Developing a Fashion Collection Plan

As you think about the overall size and breadth of your fashion collection, you should identify the number of items required to fulfil your vision, but cross-reference that with a reasonable assessment of what can fit in a store, on a website or into a retail account’s buy.

There are three fundamental elements to planning a balanced collection and it’s essential to keep these in mind, over the long-term development of your product assortment, as well as in each and every collection you produce. We often think about these as a collection pyramid.
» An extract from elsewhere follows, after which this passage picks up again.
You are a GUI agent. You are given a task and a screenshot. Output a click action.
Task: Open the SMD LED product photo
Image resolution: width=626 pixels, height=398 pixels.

The Base: Every successful fashion company rests upon the success of one or two items which form the foundation of the overall product assortment and a more predictable stream of revenue around which a real business can be built. These products don’t change dramatically from season to season and they become the staples of your product offering. Tory Burch has her Reva ballerina flats, Louis Vuitton has its leather goods and Acne has its denim. Without this kind of solid foundation, it’s difficult to build a successful business.

The Middle: In the middle are the products that you adapt and refresh each season with new colours, fabrics or prints, but the basic silhouettes remain the same. Over time, you may choose to slowly adapt these products and perfect them, but in general, you are using tried and tested shapes which have already been proven in the market.

The Top: At the top of your collection is the purely seasonal elements which are more about driving interest and bringing new energy to your product mix. This may be the pieces you show on the runway and which are featured in the editorial. From time to time, you may have a huge commercial hit at the top part of your collection, but as it’s generally hard to predict exactly what will strike a chord (or which product your favourite A-list celebrity decides to wear), it can sometimes be hard for a small fashion business to capitalise on the short-term buzz generated by these types of products.

Use a stylist – smartly!
Many designers choose to employ the services of a stylist. These can be hired professionals, in-house team members or even a friend or colleague with a good eye. The most important outcome here is that you receive a second opinion on how the collection sits together best and how to present it to buyers or customers. Don’t underestimate the importance of this step, as it can greatly impact your eventual sales.

Make sure that you are designing and developing a product that can reasonably be produced. While that may sound like an obvious point, many talented designers create beautiful concepts that prove to be too expensive or complicated to produce at scale.